Short problem:
In the data below, reproduce every line verbatim from the line containing "This screenshot has width=528, height=280." through the end of the data, with both ends included. Omit the pictures from your output.

Provided records:
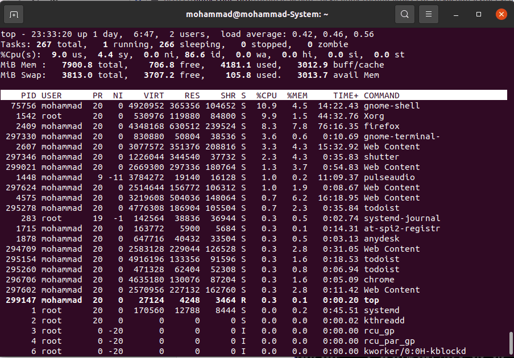The image size is (514, 358).
Task: Maximize the terminal window
Action: coord(479,14)
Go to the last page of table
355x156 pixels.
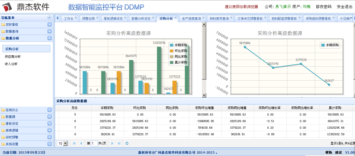click(119, 143)
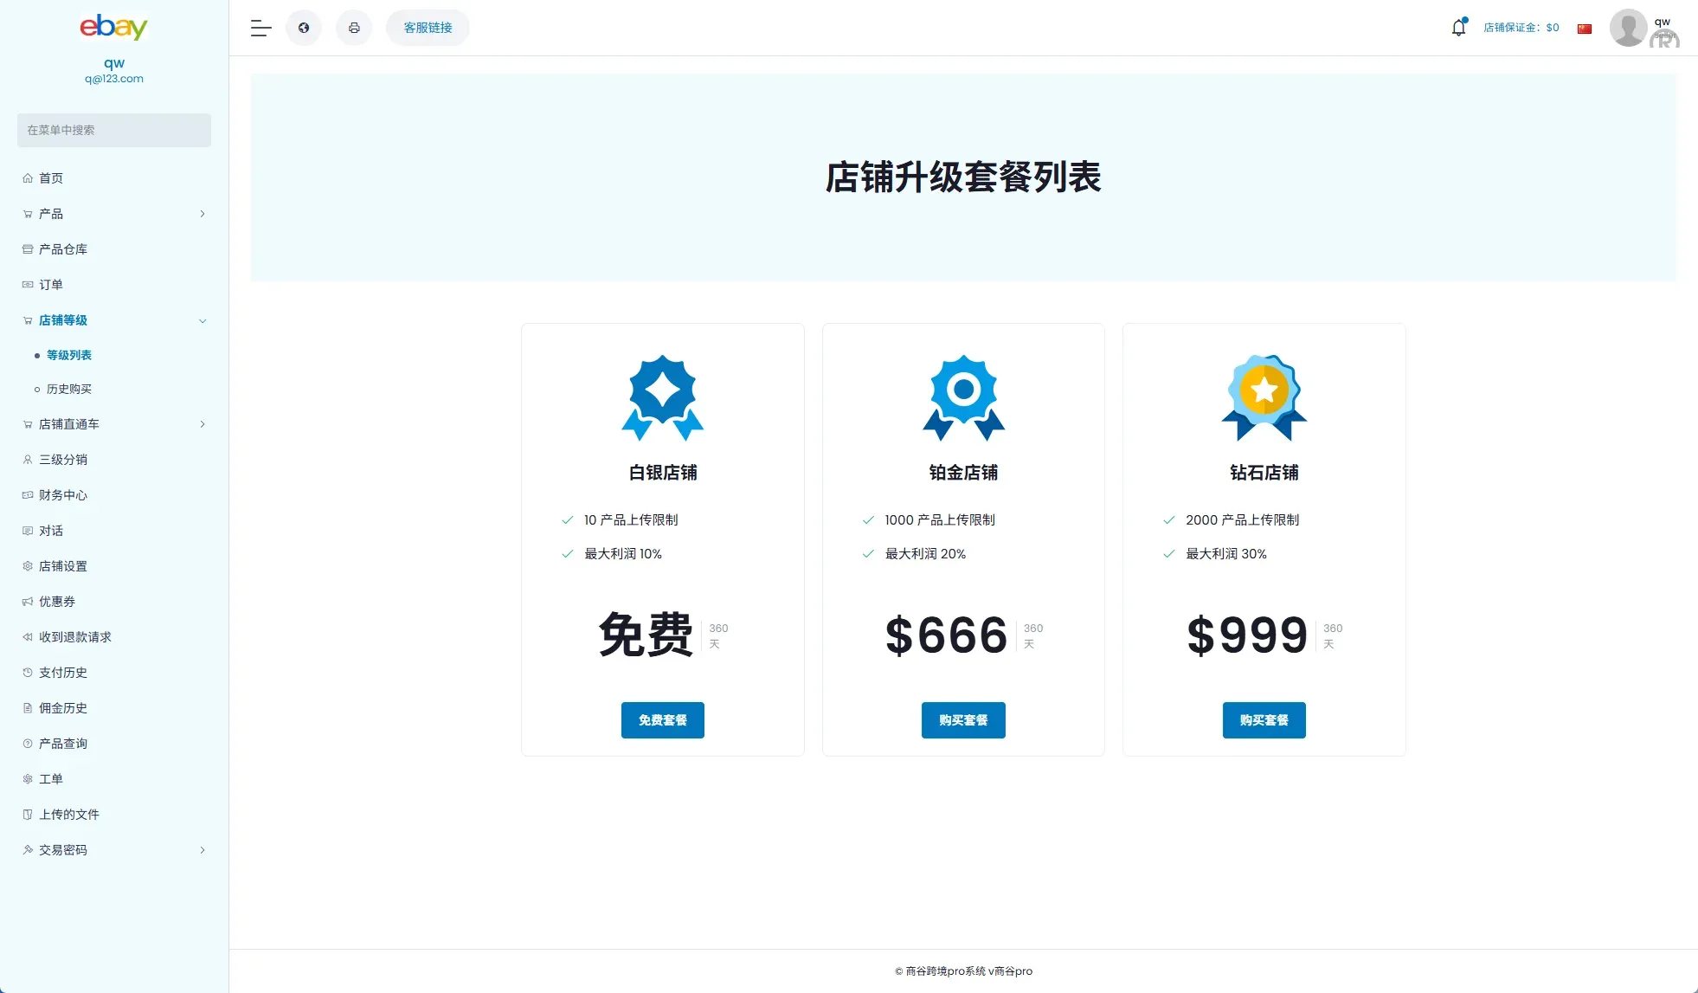Screen dimensions: 1698x993
Task: Select the 优惠券 menu icon
Action: [x=27, y=601]
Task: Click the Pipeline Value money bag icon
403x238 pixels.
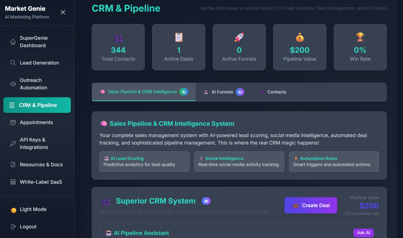Action: 299,38
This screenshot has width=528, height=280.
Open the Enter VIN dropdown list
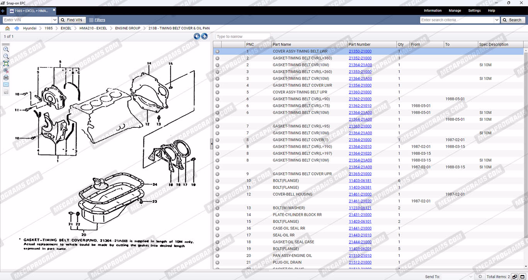[x=55, y=20]
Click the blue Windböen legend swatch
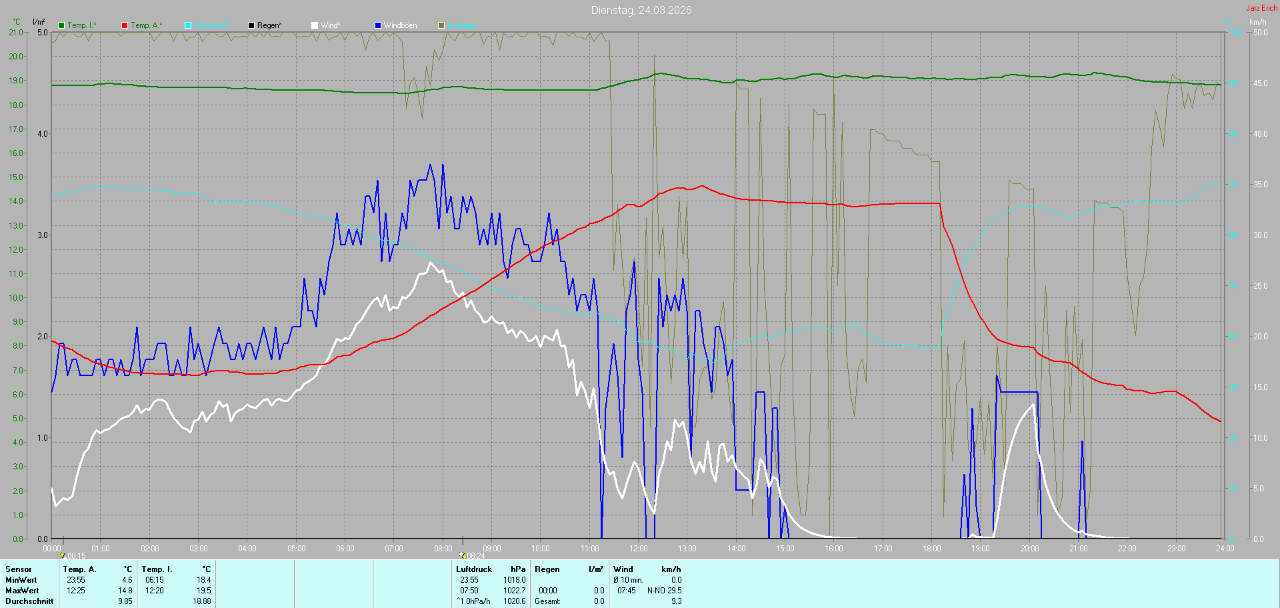The image size is (1280, 608). pos(378,25)
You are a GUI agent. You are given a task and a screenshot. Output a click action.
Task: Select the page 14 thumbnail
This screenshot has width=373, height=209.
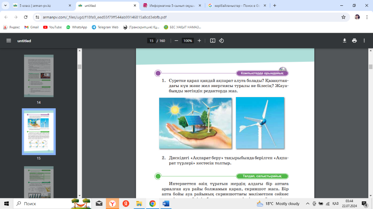tap(39, 76)
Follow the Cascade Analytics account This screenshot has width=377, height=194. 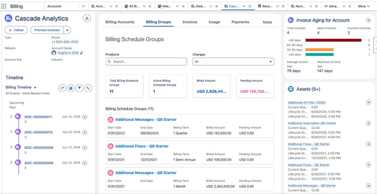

Completed task:
This screenshot has width=528, height=280.
Open the Enter VIN dropdown list
[x=55, y=20]
Click the blue Windböen legend swatch
The image size is (1280, 608). pos(378,25)
You are a GUI agent. You are given a task and a screenshot. Output a click action.
Task: Select the page 14 thumbnail
This screenshot has width=373, height=209.
tap(39, 76)
Follow the Cascade Analytics account This screenshot has width=377, height=194. 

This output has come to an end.